Substantial amounts of penetrated nanoparticles were revealed by SEM, verifying the capability of 60 s application of 10% nanoparticles for deep infiltration within the dentinal-tubules structure. The use of water as an experimental nanoparticles’ dispersion phase/carrier was efficient to facilitate the delivery and infiltration of Nano-PGA/CHX nanoparticles through dentinal-tubules within 60 s application-time, which is considered clinically realistic and acceptable. The ability of water to infiltrate inside slightly dried demineralized dentin-substrates carrying the dentin bonding resin is a well-known phenomenon in adhesive dentistry [58]. The close association of spherical nanoparticles across the resin-tag morphology further confirmed nanoparticle penetration, their presence inside dentinal-tubules and successful retention even after resin-infiltration. However, further advances are mandatory to estimate the nanoparticle's penetration-depth. An ethanol-containing 2-step etch-and-rinse dentin adhesive system was used to further synchronize the nanoparticles penetration-phenomena with resin-infiltration inside dentinal-tubules to form hybridized resin-tags. The prominence of air-blowing and blot-drying steps on promoting nanoparticle confinement inside dentinal-tubules is of clinical importance to conserve and protect the intact morphology of resin-dentin hybrid-layer specifically after nanoparticles degradation. However, recommendation on the use of CHX-loaded/MSN-PGA nanoparticles after acid-etching, at this point of our study, is limited to the adhesive system based on the etch-and-rinse principle. Further studies should investigate the spatial correlation of nanoparticles around and/or inside the resin tags within the structure of dentinal tubules. Moreover, to scrutinize the effect of resin infiltration on drug release characteristics of delivered nanoparticles.

With regards to the µ-TBS, it is noted that the bond strength was significantly reduced in the groups of nanoparticles containing the highest amount. Hence, it could be postulated that the u-TBS is significantly affected by the incorporation of nanoparticles and may not be affected by the drug itself.

There lies a universally stated notion that S1′ pocket of MMPs can accommodate residues and can catalytically cleaved but are not structurally open. Moreover, CHX tends to stabilize genolytic activities, and because of MMPs not being entirely free and to be attached only at the fibronectin and hemopexin sites [59]. This limitation of cleavage is speculated to have been controlled by the CHX present within the nanoparticles. This becomes a pivotal reason why the enzymatic activity is lowered as seen in specimens with a higher concentration of CHX and stable release. CHX is cationic at physiological pH and can remove calcium and zinc ions which are important for MMP activities. It also shuts down the essential cysteine and/or sulfhydryl groups on the catalytic site of the MMP enzymes [60].

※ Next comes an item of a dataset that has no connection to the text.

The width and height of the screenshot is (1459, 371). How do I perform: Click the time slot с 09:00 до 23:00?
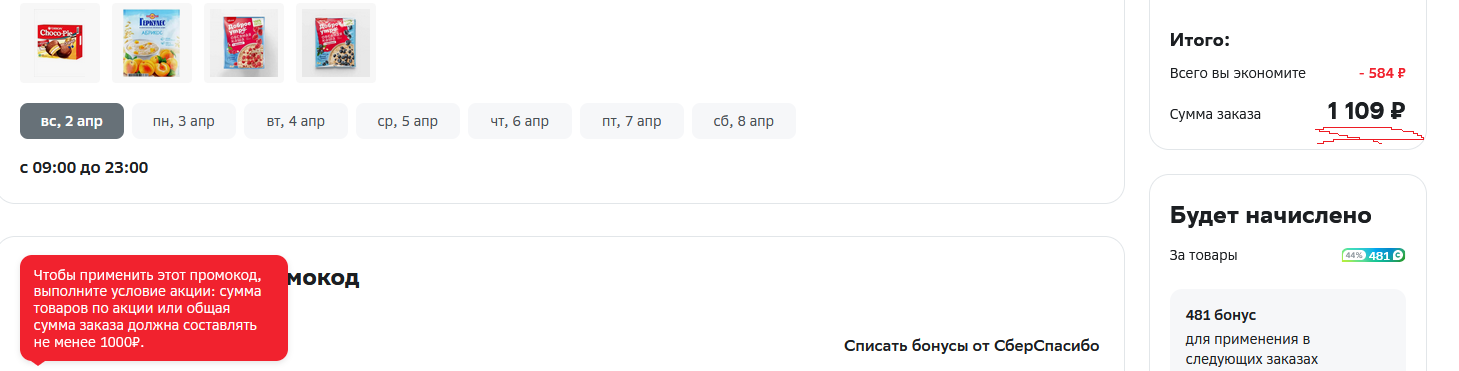(84, 167)

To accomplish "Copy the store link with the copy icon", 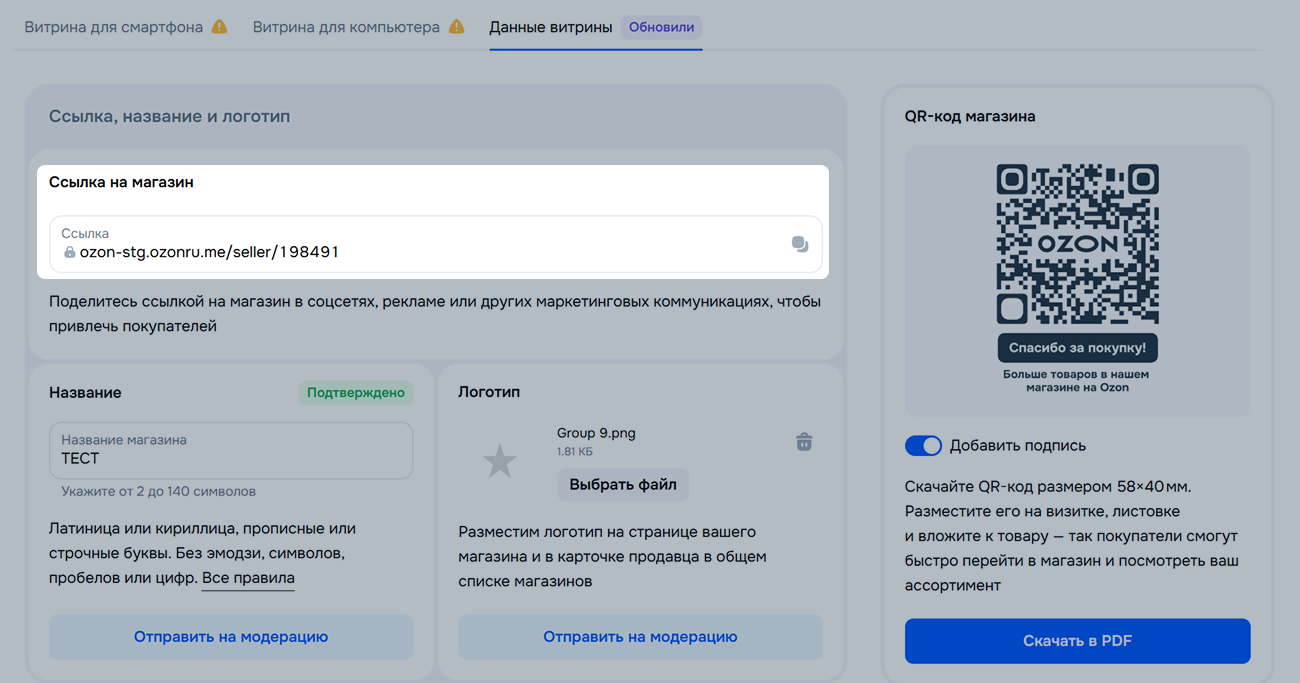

This study introduced the significance of a pH-responsive CHX nanocarrier delivery system formed of MSN modified with PGA as a potential modifier of resin-based dentin adhesives in terms of improving the antimicrobial activities, proteases inhibition, and resin-dentin bonding integrity and durability. This reported pH-sensitive CHX release response could be of crucial advantage for resin-dentin bonding application due to the associated decrease in pH in the surrounding microenvironment resulting from biofilm formation, acid etching, and acidic content of bonding monomers. The concept of grafting PGA over MSN nanocarrier was only to load more CHX within the nanoparticle for high and efficient drug release. However, the preparation of PGA and grafting over MSN is a highly complex multi-step preparation that should be taken into consideration.

Conclusion

A pH-sensitive CHX release response was noted when loaded in MSN grafted PGA nanoparticles. The formulated drug-loaded nanocarrier demonstrated excellent physicochemical, spectral, and biological characteristics. Showing considerable capacity to penetrate effectively inside dentinal tubules and having high antibacterial efficacy, this system could be potentially used in adhesive and restorative dentistry.